By the time of this interview, Turnkey had a dozen clients and was producing approximately 50 episodes monthly. Doug strategically limited growth—the company aimed to cap at 30-35 clients maximum. "The goal of the company is not to be a podcast mill," he said. Everything was handled in-house by a four-person team: Doug, his co-host Strickland, an executive producer, and a show producer.

What Worked (and What Didn't)

The most effective growth channel was direct sales through Doug's own show. Guests who appeared on The Nice Guys on Business Podcast became natural prospects for the production service. Doug rejected clients who didn't fit the profile—those with no monetization strategy or unclear value proposition.
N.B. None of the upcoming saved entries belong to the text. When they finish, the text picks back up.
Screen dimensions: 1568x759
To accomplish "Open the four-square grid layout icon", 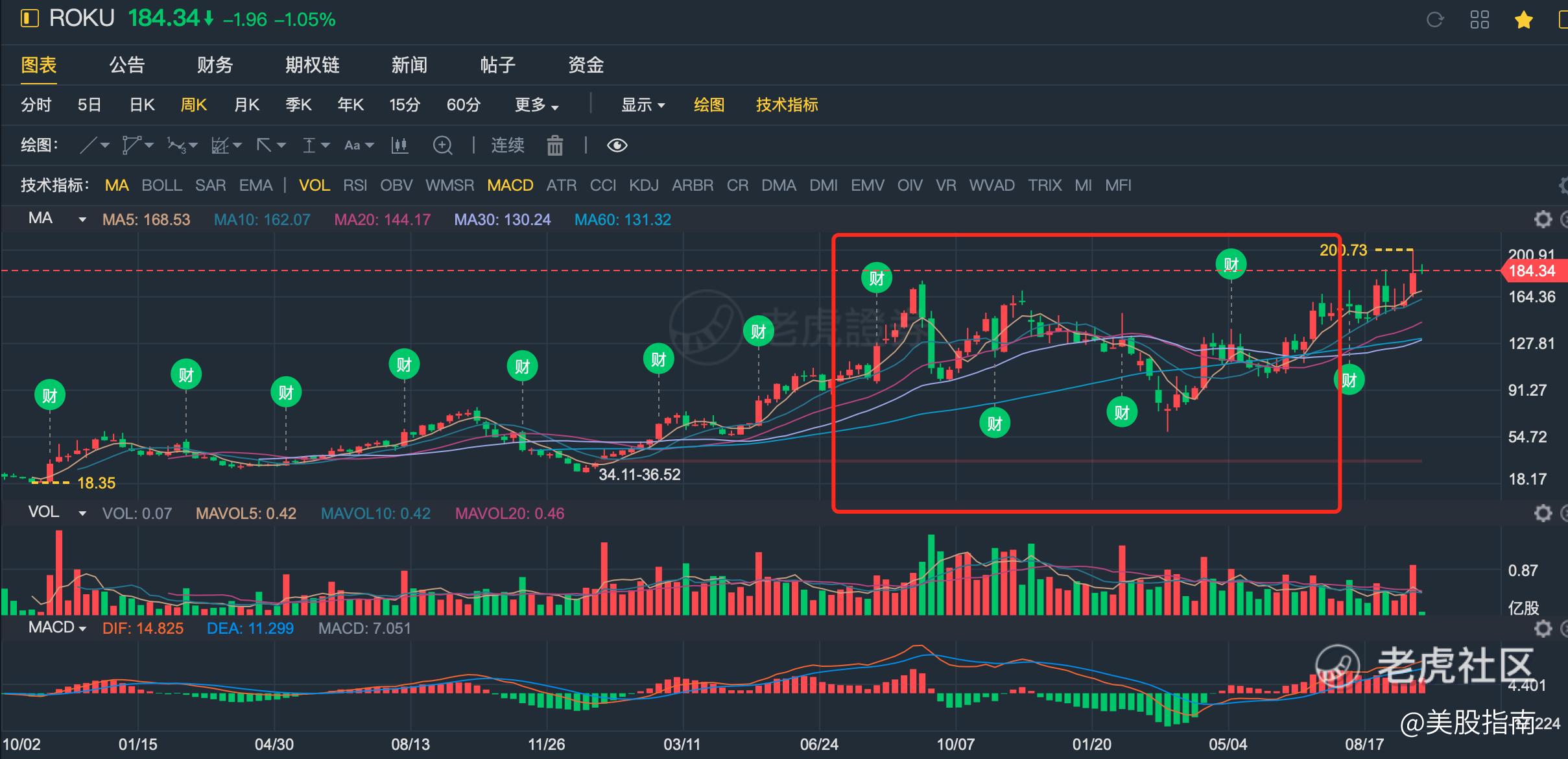I will [x=1479, y=19].
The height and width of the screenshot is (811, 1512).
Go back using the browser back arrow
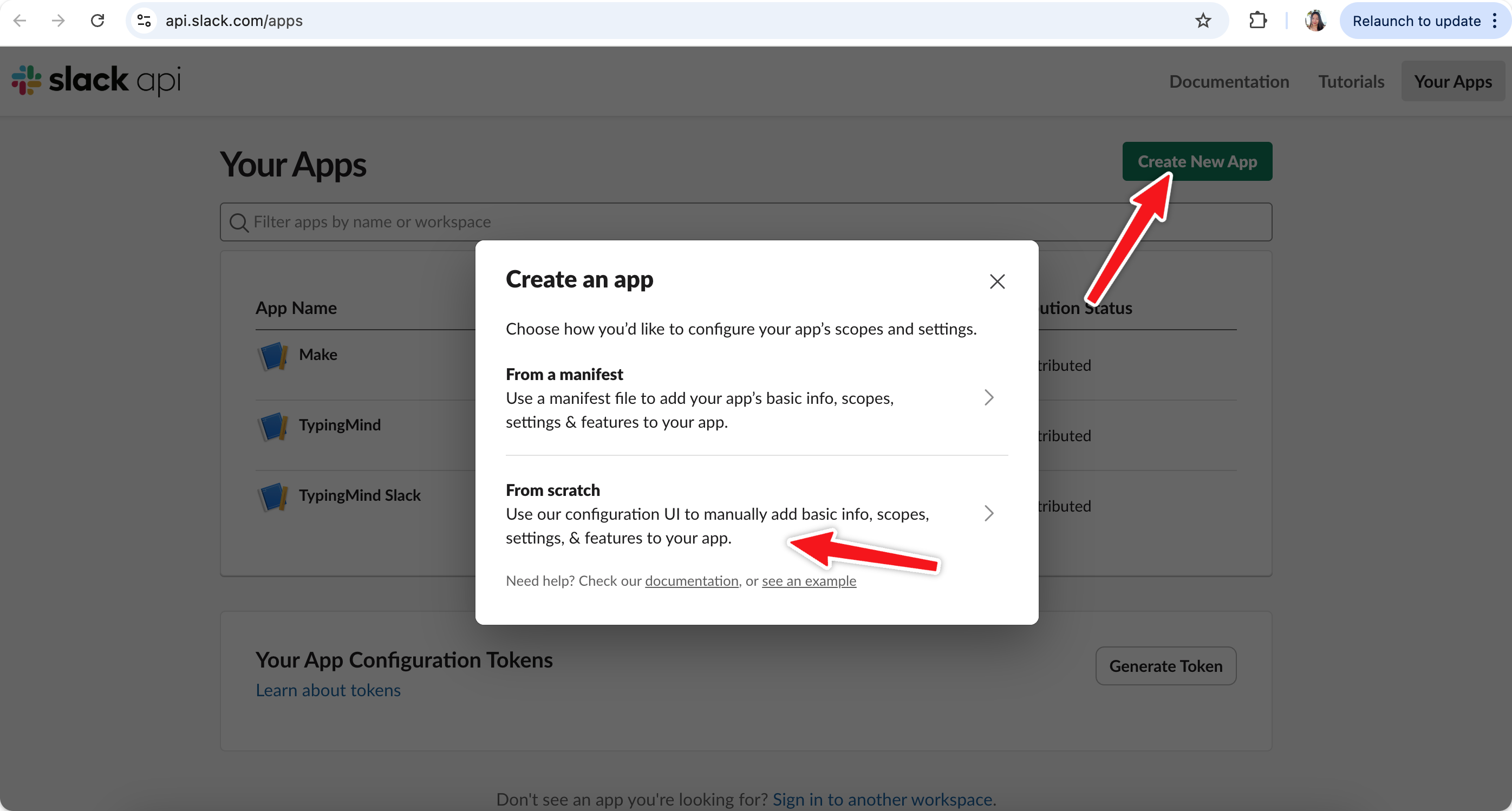pos(20,21)
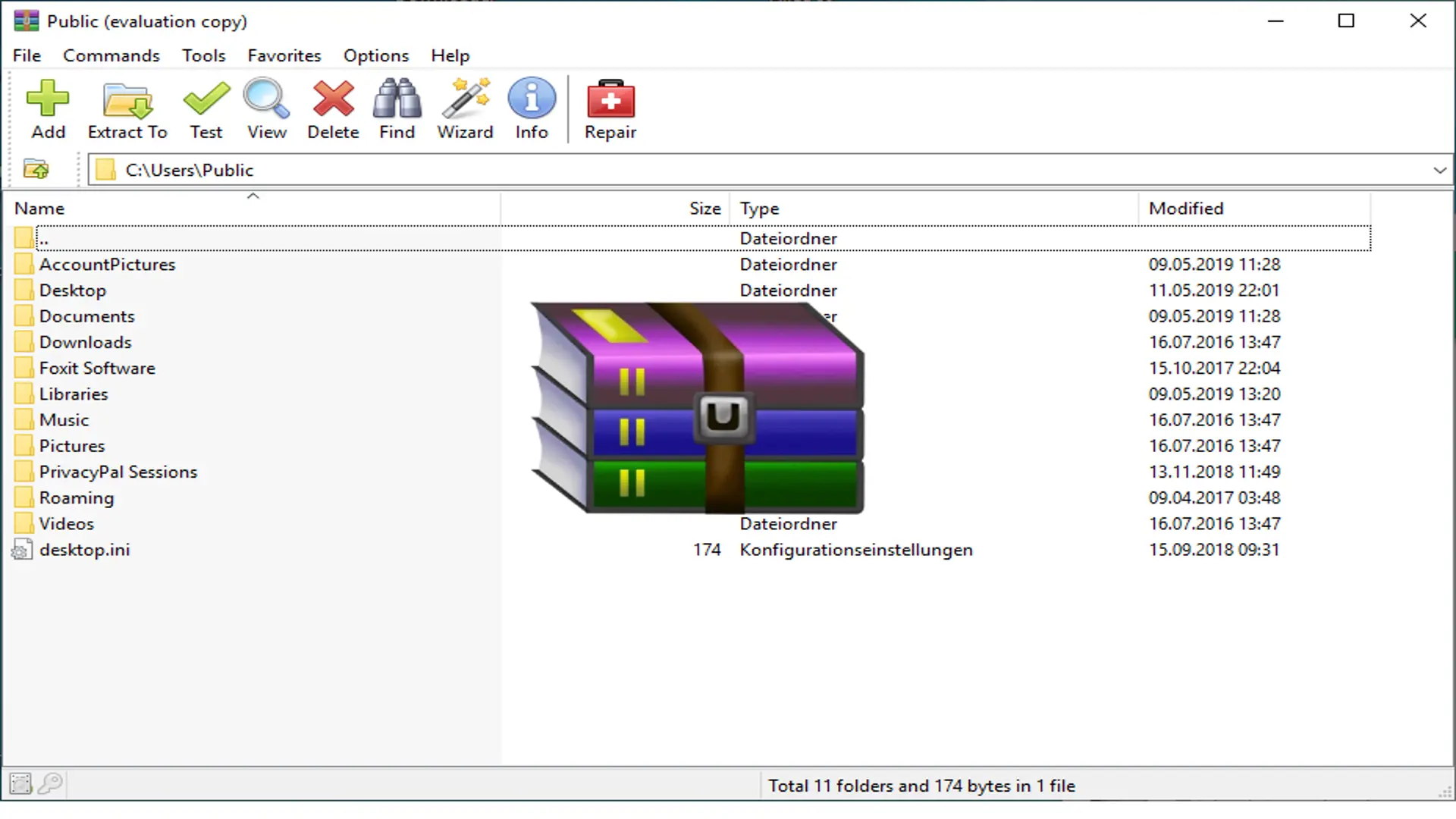
Task: Click the Info icon
Action: coord(531,108)
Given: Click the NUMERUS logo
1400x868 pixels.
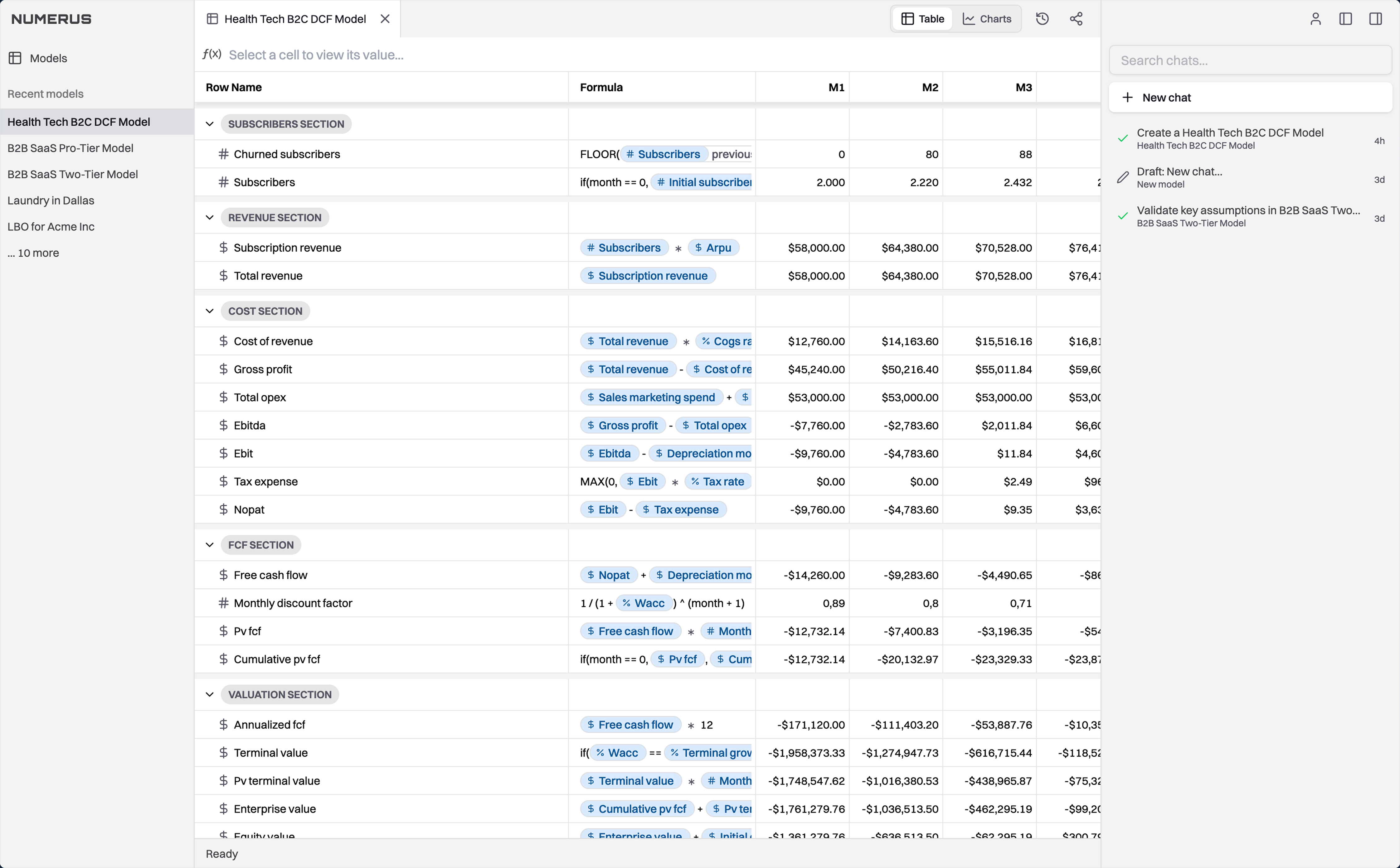Looking at the screenshot, I should 51,18.
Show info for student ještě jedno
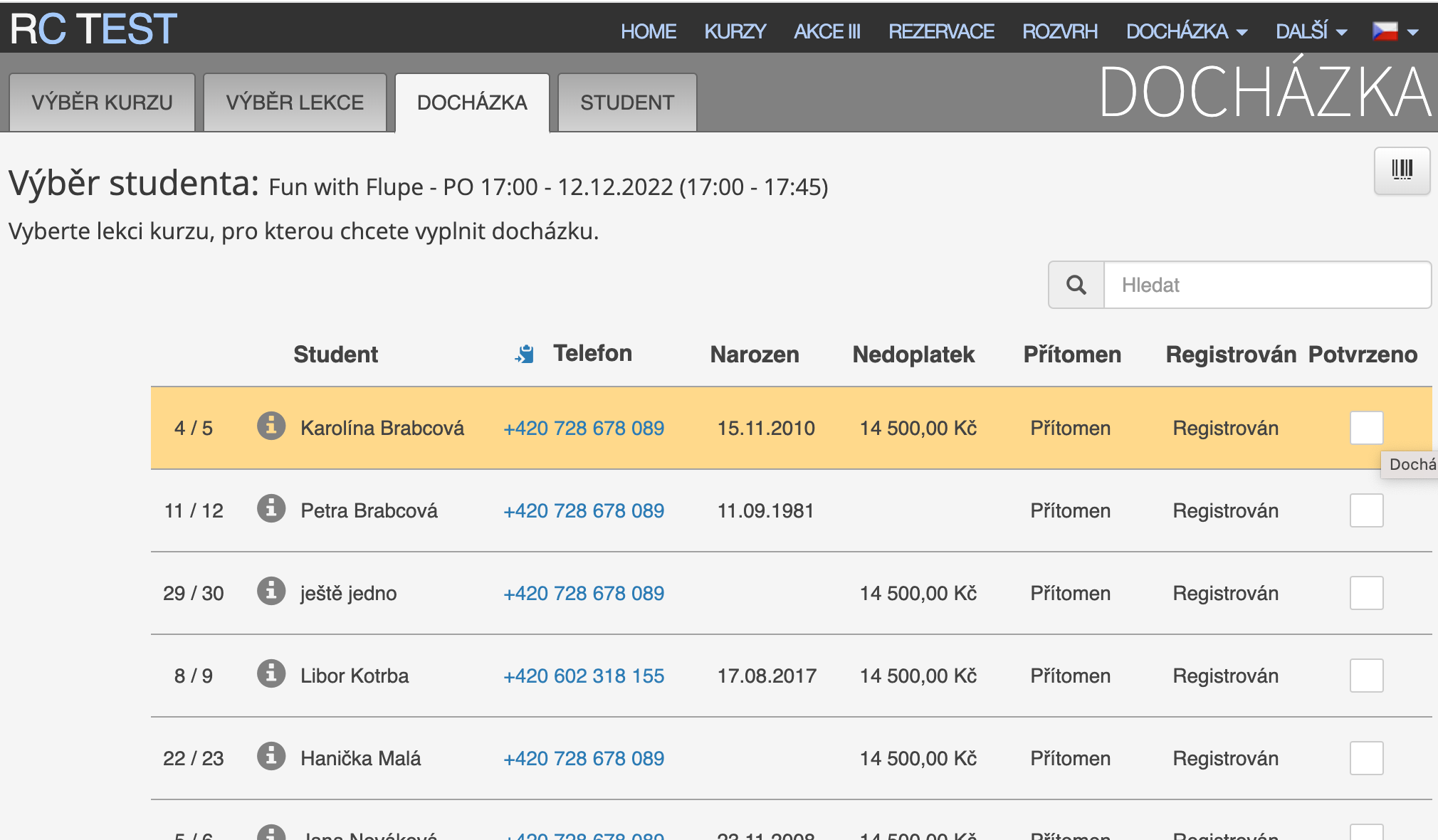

He was selective about who Turnkey worked with, understanding that not every podcast succeeds.

The upfront setup fees ($5-10k per client × 12 clients = $60-120k) combined with recurring monthly production fees created a predictable revenue model. Some clients paid thousands per month, while others paid $75-350 per episode based on production complexity.

Where They Are Now

In the first six months of operation, Turnkey Podcast Company was tracking toward massive growth. Doug outlined a goal of hitting $500,000 in annual revenue by the end of 2018. At the time of this interview (approximately Q3-Q4 2017), the company aimed to collect $100,000 in revenue over the remaining ~three months of the year to stay on target. With a dozen clients and only 50 episodes in production per month (suggesting room for 2-3x growth to reach capacity), Doug had created a scalable, high-margin service business.

Beyond Turnkey, Doug maintained a thriving speaking business, delivering 30-40 keynotes per year at $5-10k per engagement, plus book sales. His diversified income streams—speaking fees, book sales, podcast production services, and his own podcast's brand value—created multiple revenue sources from the same audience and expertise.

Why It Worked
  • By converting podcast guests into customers rather than monetizing the audience, Doug transformed a content asset into a high-intent sales channel where prospects had already built rapport and demonstrated entrepreneurial credibility.
  • Aggressive content production (scaling from 1 to 5 episodes weekly) created sufficient reach and guest volume to generate a consistent pipeline of qualified prospects without relying on paid advertising or outbound sales.
  • The founder's deep expertise in podcast production and his existing audience gave him credibility and operational advantage that allowed him to charge premium setup fees ($5-10k) and recurring fees while maintaining a small, profitable team.
  • Selective client qualification and intentional growth capping at 30-35 clients positioned the service as premium rather than commoditized, protecting margins and team quality while creating scarcity-driven demand.
How to Replicate
  • 1.Launch a content property (podcast, newsletter, or video show) in your area of expertise and produce it at high frequency (3-5x weekly if possible) to accumulate enough visibility and guest interactions to identify service opportunities.
  • 2.Identify the highest-value stakeholder in your existing content or service delivery (in this case, podcast guests) and design your business model to convert or serve that stakeholder rather than the broader audience.
  • 3.Establish clear qualification criteria for clients based on their likelihood to succeed and ability to pay premium prices, then actively reject mismatched prospects to maintain team efficiency and reputation.
  • 4.Bundle an upfront setup or implementation fee with recurring service fees to create predictable revenue and ensure clients are committed, then structure the recurring fee by complexity or usage rather than flat rates.